_YOUR ASSIGNMENT_
Copy every line that holds the string "computer" from the data below.

_SUPPLIED INFORMATION_
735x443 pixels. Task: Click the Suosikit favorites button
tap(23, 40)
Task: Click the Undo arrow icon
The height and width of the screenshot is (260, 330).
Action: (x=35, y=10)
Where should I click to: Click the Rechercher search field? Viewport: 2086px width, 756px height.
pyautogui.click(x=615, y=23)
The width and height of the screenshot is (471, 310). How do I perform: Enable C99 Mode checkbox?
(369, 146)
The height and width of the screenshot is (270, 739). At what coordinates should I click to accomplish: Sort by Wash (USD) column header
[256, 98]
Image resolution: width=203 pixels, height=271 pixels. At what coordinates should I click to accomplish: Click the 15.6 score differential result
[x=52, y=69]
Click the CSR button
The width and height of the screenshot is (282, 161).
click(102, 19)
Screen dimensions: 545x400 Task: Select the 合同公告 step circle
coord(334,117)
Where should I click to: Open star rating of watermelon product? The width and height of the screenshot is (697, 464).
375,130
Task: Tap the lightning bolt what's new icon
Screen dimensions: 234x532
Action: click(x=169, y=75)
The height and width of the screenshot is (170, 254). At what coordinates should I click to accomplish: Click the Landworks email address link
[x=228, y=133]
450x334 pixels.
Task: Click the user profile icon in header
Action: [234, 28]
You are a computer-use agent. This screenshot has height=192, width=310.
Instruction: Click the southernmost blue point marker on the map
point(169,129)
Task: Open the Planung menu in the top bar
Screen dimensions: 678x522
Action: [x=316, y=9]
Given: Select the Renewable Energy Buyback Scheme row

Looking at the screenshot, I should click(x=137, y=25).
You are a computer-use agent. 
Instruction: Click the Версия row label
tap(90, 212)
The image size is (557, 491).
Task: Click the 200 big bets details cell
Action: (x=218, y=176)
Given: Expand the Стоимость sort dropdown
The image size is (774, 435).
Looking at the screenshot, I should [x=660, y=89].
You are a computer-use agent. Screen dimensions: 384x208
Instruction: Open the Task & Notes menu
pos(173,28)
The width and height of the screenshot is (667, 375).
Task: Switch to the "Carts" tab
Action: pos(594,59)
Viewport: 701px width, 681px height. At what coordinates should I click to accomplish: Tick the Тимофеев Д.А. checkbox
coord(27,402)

_ANSWER TO THE PROBLEM_
You are a computer-use agent. This screenshot has height=192, width=310.
You are a computer-use agent. 
You are a computer-use agent. Screen dimensions: 384x208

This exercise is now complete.